MÖ. I. yüzyılda masal şairi olan Phaedrus, eseri kendi diline tercüme etmiştir.
Dilimize ilk çevirisi Nurullah Ataç imzasıyla 1974 yılında yapılmıştır. Phaedrus’un çevirisini esas alan Türkân Uzel, eseri Ezop Masalları adıyla dilimize kazandırmıştır.
Jean de la Fontaine: 1921-1695 yılları arasında yaşamıştır. Masallarının Aisopos ve Phaedrus kaynaklı olduğu söylenir/yazılır (Daniel Mornet). Türkçeye ilk çevirileri Şinasi ve Ziya Paşa ile başlar. Orhan Veli bir bölümünü (1948), Sabahattin Eyuboğlu ise tamamını çevirmiştir (1969).
Grimm Kardeşler: Jacob Ludwig Karl Grimm (1785-1863) ve Wilhelm Grimm (1786-1859) kardeşler Alman masallarını derleyip ilk metinleri iki cilt halinde 1812-1815 yıllarında yayımladılar. Bu eserin yayımlanmasıyla birlikte masallar bilimsel incelemeye değer kabul edilir oldular. Türkçe çeviriler arasına en dikkat çekici olanı Ülkü Tamer’in şiir diliyle kaleme aldığı Şeytan’ın Altınları adlı çeviridir (1970).

▸ **Kayıtlı veriler**:

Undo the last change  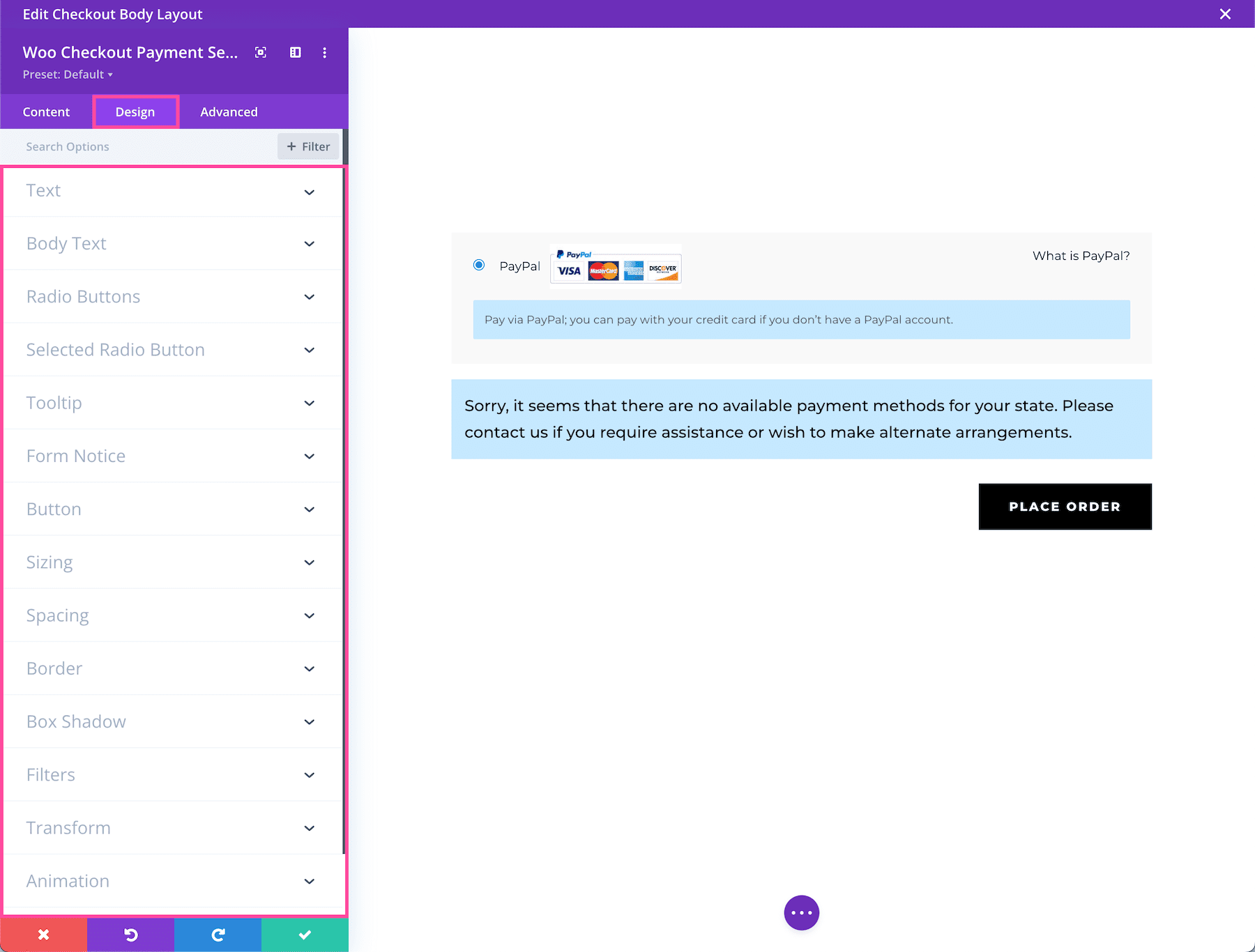click(130, 935)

▸ **Görev**:
Masal çevirileri üzerine olan metinden "Dilimize ilk çevirisi" sözlerinden başlayıp "adıyla dilimize kazandırmıştır." sözleri de dahil olmak üzere o kısmı harfi harfine çıkarın. Materyalin bu işte hiçbir payı yoktur.

▸ **Sonuç**:
Dilimize ilk çevirisi Nurullah Ataç imzasıyla 1974 yılında yapılmıştır. Phaedrus’un çevirisini esas alan Türkân Uzel, eseri Ezop Masalları adıyla dilimize kazandırmıştır.